Augusto Cury lidera ranking de patrimônio entre presidenciáveis de 2026
Lula registra queda de 46% em bens declarados, enquanto Zema aumenta patrimônio em 15%
Augusto Cury, candidato à Presidência pelo Avante em 2026, lidera o ranking de patrimônio entre os presidenciáveis, com R$ 242,2 milhões declarados à Justiça Eleitoral. O escritor e palestrante concentra sua riqueza principalmente em empréstimos a empresas (R$ 125,3 milhões), participações societárias (R$ 54,6 milhões) e imóveis rurais (R$ 19 milhões). Romeu Zema, do Novo, aparece em segundo lugar, com R$ 178,7 milhões, destacando-se suas participações em uma holding familiar (R$ 94,5 milhões) e em um fundo multimercado (R$ 56,2 milhões). Ronaldo Caiado (PSD) ocupa a terceira posição, com R$ 52,6 milhões, enquanto Wilson Grassi (Democrata) e Clariana Barão (DC) seguem com R$ 50 milhões e R$ 1,8 milhão, respectivamente. Lula (PT), favorito nas pesquisas, declarou R$ 4,8 milhões, uma queda de 46% em relação a 2022. Já Flávio Bolsonaro (PL) informou um patrimônio de R$ 8,2 milhões. Entre os candidatos com menos bens, Hertz Dias (PSTU) e Rui Costa Pimenta (PCO) declararam não possuir patrimônio, enquanto Samara (UP) informou R$ 33 mil.
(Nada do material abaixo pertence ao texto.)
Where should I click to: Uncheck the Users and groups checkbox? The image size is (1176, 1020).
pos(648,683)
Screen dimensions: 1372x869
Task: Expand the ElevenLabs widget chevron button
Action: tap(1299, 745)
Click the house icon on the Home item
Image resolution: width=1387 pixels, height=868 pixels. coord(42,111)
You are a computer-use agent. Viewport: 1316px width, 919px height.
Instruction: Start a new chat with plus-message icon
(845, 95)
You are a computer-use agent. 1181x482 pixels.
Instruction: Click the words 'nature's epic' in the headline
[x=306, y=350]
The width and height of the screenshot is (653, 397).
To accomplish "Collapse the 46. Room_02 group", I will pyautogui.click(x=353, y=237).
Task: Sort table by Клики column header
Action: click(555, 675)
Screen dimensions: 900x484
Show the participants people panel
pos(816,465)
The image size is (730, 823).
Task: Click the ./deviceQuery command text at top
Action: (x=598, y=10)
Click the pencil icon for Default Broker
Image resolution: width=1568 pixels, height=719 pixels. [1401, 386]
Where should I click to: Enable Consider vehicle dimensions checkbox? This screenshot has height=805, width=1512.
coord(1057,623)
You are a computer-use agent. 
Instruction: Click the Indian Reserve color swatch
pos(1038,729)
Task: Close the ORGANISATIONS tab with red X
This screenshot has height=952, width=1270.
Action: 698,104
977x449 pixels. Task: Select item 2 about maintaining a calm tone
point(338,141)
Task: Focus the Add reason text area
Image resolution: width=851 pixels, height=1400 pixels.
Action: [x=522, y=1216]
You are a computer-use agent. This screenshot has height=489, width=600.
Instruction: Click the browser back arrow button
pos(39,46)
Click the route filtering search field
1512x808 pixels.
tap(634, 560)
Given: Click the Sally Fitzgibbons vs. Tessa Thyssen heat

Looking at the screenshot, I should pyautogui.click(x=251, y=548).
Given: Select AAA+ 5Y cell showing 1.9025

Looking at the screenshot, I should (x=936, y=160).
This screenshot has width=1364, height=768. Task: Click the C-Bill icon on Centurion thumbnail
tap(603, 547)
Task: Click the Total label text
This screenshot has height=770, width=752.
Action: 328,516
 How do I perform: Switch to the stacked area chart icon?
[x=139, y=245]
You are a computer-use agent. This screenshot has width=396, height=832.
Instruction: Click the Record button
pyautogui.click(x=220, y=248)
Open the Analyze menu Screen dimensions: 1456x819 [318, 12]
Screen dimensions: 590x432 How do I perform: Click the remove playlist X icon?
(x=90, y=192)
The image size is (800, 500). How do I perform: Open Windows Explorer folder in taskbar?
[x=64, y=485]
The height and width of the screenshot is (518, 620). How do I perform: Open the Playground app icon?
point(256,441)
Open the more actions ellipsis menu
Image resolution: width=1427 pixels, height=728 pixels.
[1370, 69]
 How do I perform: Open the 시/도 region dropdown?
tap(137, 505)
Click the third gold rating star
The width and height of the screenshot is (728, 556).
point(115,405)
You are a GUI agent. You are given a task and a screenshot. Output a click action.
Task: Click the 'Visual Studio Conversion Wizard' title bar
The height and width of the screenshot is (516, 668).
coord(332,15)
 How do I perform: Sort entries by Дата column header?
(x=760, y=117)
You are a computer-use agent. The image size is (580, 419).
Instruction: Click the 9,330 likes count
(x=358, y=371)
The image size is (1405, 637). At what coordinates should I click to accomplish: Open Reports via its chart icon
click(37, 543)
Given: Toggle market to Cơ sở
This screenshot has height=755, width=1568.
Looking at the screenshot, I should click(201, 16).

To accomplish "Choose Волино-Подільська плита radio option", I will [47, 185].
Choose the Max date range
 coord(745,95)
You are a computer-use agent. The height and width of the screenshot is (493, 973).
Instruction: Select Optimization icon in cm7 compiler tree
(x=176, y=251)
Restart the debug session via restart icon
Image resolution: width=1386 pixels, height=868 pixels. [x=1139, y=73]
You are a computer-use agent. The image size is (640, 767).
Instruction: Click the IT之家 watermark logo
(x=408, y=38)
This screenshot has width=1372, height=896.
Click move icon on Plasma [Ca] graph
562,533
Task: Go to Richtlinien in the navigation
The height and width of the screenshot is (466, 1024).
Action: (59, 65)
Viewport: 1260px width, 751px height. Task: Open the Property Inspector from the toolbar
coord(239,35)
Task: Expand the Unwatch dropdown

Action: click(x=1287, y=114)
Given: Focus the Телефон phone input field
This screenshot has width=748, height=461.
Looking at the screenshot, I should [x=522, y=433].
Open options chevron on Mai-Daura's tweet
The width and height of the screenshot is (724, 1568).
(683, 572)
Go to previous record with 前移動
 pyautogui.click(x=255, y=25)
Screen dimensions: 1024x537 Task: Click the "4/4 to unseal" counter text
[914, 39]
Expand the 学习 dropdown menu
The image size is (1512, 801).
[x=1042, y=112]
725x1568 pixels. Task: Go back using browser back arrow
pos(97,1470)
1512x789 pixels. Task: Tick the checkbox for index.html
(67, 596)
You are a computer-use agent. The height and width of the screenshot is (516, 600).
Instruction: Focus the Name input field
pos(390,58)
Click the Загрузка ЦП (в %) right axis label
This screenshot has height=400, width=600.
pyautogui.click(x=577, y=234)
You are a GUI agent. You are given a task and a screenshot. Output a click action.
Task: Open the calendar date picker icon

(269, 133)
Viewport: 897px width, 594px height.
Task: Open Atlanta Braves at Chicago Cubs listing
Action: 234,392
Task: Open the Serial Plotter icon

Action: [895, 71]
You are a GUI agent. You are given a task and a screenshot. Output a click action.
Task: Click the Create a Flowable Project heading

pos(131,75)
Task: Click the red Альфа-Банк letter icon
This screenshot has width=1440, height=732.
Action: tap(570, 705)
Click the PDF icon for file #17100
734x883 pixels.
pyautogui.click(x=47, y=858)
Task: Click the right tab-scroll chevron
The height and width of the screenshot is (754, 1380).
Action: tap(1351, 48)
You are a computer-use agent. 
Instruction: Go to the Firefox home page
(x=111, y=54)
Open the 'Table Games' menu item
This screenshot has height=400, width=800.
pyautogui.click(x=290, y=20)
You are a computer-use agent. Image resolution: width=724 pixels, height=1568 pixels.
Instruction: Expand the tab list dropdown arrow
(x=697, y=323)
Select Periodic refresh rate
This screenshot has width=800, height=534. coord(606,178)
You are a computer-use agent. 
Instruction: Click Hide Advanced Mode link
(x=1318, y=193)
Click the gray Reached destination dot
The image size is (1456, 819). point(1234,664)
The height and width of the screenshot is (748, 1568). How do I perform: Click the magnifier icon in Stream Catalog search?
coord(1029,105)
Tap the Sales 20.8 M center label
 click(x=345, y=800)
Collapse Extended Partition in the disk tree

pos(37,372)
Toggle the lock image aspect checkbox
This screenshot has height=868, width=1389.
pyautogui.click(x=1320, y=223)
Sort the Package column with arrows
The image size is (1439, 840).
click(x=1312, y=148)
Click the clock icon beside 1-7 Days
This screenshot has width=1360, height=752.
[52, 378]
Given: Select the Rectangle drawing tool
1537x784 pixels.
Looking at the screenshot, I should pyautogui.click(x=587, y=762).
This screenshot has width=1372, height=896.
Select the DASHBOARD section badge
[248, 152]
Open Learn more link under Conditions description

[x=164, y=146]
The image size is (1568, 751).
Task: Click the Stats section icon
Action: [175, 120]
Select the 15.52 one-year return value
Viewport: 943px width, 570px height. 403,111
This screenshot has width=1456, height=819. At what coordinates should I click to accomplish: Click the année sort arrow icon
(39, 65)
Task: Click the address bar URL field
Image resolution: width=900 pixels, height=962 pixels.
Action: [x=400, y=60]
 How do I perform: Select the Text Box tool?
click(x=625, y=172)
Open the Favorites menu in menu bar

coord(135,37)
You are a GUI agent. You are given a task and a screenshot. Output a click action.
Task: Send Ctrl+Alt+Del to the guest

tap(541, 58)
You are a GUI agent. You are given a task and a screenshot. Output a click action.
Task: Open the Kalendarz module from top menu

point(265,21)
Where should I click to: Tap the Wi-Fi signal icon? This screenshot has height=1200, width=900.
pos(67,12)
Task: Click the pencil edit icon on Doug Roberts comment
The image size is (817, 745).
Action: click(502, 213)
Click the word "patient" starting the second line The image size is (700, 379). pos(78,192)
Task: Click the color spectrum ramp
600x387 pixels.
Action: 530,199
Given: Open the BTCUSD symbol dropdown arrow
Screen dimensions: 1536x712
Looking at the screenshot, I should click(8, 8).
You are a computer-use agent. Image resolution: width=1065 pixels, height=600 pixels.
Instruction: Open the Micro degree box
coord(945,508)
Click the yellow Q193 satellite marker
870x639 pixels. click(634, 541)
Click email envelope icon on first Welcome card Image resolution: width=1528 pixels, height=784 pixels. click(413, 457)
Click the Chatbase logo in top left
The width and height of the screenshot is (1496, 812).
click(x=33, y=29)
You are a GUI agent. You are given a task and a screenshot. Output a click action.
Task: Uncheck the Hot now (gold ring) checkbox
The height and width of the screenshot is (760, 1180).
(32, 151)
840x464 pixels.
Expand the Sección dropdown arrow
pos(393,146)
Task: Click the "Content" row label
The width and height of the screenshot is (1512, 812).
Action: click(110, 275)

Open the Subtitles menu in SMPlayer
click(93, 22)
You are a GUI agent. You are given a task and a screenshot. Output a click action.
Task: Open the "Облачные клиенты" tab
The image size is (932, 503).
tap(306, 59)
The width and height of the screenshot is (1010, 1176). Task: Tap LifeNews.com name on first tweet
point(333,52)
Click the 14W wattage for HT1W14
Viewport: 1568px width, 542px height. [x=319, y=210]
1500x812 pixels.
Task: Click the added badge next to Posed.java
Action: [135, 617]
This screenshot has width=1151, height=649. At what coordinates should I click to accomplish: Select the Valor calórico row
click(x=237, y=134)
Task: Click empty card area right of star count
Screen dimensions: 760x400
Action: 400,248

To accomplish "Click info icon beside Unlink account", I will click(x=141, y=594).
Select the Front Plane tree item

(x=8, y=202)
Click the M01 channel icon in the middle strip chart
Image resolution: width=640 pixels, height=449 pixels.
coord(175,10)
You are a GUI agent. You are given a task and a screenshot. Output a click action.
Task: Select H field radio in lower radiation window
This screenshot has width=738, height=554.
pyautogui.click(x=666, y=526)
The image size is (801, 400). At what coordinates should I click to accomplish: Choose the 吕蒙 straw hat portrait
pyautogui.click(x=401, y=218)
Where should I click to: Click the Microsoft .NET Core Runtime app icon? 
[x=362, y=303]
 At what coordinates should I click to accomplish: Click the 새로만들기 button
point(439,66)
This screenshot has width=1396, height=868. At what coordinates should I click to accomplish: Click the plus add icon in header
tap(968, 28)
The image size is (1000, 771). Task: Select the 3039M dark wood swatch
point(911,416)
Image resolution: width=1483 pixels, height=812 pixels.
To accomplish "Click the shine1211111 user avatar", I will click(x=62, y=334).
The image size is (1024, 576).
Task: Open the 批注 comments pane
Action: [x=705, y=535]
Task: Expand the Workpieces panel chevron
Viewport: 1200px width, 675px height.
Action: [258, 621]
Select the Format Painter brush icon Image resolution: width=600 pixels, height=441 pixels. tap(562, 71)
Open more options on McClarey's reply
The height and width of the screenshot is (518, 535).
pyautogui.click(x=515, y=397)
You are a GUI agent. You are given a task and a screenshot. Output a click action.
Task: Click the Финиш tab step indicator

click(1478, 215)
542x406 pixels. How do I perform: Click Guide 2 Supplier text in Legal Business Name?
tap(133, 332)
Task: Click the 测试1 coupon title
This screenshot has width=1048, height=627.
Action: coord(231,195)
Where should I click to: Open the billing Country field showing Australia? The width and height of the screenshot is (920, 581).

A declaração de bens dos presidenciáveis de 2026 revela mais do que números — expõe estratégias políticas e narrativas eleitorais. Augusto Cury, com R$ 242,2 milhões, usa sua fortuna para construir uma imagem de sucesso empresarial, mas essa riqueza pode se tornar um desafio em um país marcado por desigualdades. Romeu Zema, com um aumento de 15% em seu patrimônio desde 2022, reforça sua imagem de gestor eficiente, mas a concentração de seus bens em holdings familiares e fundos multimercados pode levantar questões sobre conflitos de interesse. Lula, por outro lado, optou por uma narrativa de simplicidade, com uma queda de 46% em seu patrimônio declarado, estratégia que pode mobilizar sua base eleitoral tradicional. Flávio Bolsonaro, com R$ 8,2 milhões, tenta se distanciar da imagem de riqueza associada ao sobrenome Bolsonaro, mas o valor ainda é significativo para a maioria dos brasileiros. A omissão de Hertz Dias e Rui Costa Pimenta, que declararam não possuir bens, pode ser uma tentativa de se alinhar ao discurso de luta contra a elite econômica, enquanto Samara, com R$ 33 mil, busca se aproximar da realidade da classe trabalhadora. O que esses números não dizem, porém, é como esses patrimônios foram construídos — e quais interesses podem estar por trás deles.